Untitled-1

Aku tidak tau sejak kapan mendung membuatku ketakutan. Bila sebelumnya hujan membuatku bahagia, sekarang aku takut ia akan datang. Mungkin sekarang pun ia sudah datang karena aku merasa basah. Bila memang sudah terlanjur basah, biar kudekap sendiri dingin yang terasa.

Aku mencintainya…

Dengan berat hati aku mengakui hal itu. Meskipun tidak kepada orang lainnya, namun aku mengakuinya pada diriku sendiri.
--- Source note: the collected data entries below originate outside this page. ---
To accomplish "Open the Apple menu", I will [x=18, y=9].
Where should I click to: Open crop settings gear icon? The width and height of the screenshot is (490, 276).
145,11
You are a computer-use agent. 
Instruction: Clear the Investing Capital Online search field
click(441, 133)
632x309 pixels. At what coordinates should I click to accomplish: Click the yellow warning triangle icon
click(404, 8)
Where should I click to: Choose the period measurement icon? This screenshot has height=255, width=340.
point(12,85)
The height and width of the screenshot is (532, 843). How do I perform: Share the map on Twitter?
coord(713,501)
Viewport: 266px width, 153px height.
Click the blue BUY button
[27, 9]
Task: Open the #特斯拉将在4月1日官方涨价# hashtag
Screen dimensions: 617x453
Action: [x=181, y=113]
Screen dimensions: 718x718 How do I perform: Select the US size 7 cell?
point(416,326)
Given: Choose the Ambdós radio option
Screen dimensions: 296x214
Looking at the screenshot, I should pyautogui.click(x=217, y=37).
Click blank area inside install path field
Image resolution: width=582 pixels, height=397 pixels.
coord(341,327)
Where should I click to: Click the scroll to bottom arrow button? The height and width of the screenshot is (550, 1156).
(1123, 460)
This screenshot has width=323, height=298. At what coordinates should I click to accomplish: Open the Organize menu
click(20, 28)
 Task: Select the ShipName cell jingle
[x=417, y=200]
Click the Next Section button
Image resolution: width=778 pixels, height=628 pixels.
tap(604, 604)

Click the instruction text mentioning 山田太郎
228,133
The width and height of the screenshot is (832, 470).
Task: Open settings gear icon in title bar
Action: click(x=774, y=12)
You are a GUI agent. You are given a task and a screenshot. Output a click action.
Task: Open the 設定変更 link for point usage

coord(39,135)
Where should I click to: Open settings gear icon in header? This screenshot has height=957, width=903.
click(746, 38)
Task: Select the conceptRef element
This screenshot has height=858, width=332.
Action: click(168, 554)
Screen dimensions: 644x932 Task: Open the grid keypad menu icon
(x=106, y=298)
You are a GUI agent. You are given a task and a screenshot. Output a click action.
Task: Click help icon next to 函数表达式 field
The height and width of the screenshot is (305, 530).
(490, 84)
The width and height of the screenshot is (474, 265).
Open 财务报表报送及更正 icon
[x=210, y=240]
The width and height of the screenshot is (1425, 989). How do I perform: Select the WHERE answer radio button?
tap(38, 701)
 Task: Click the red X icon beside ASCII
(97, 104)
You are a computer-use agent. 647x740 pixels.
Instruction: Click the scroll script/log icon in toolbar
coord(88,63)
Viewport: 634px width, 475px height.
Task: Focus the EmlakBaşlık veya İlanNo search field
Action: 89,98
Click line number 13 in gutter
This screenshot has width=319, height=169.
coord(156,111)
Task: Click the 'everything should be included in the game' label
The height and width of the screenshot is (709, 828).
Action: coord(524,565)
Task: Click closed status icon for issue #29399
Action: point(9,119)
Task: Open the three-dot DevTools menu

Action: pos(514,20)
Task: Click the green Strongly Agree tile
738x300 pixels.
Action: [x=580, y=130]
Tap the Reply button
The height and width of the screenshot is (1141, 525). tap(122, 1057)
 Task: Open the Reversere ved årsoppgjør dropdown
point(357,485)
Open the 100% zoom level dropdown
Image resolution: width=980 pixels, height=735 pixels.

Bahwa aku mencintainya.

I am lost.

In positive.

Aku tidak tau sejak kapan kehadirannya menjadi bagian dari hari-hariku. Merebut sang detik dari dekapan kesendirianku. Aku tidak tau sejak kapan ia memainkannya hingga melody tawa itu selalu keluar dari bibirku.

Aku, si cantik berwajah dingin, telah basah oleh nyanyian hujannya. Tanpa kusadari.

Entah sejak kapan aku menyukai caranya yang marah padaku. Caranya yang melarangku. Dia sangat berbeda dengan lelaki lainnya. Hanya dia yang berani bersikap tegas padaku. Temanku berkata bahwa yeoja sebenarnya sangat menyukai namja yang menyakiti. Karena sebenarnya yeoja menikmati rasa sakit itu. Mungkin itu ada benarnya. Meskipun aku merasa sakit, meskipun dingin itu membekukan, aku tetap berlari kepadanya. Kepada orang yang tanpa sadar telah memberiku luka.

.

.

“Kenapa wajahmu sangat jelek?”

“Lee Donghae… Dari tadi dia terus meneleponku!” keluhku setengah mengerang.

“Kenapa kau masih menyalakan ponselmu? Matikan!!”

“Kalau ada panggilan penting lainnya bagaimana? Ponselku hanya satu.” Meskipun menolak, tetap saja dalam hati aku tersenyum oleh caranya.

.

.

“Siapa yang membuatmu menangis? Dia? Kenapa selalu dia yang kau tangisi? Dia yang kau khawatirkan? Aku juga ingin kau menangis untukku.”

Boleh aku melempar namsan tower ke kepalanya?

Ingin dia bilang?

Ingiiiiiiinnn???

Dia saja yang tidak tau berapa banyak air mataku yang keluar untuknya. Terutama saat merindukannya. Karena aku tidak tau kalau rindu pada seseorang, rasanya bisa amat begitu sesak. Mungkin karena rinduku tidak bisa mencapai tuannya, mungkin juga karena tanpa sadar, dia sudah merebut udara untukku bernafas.

.

.

“Apa yang kau pikirkan?” tanyanya.

“Kalau aku pergi, bagaimana denganmu?” tanyaku balik.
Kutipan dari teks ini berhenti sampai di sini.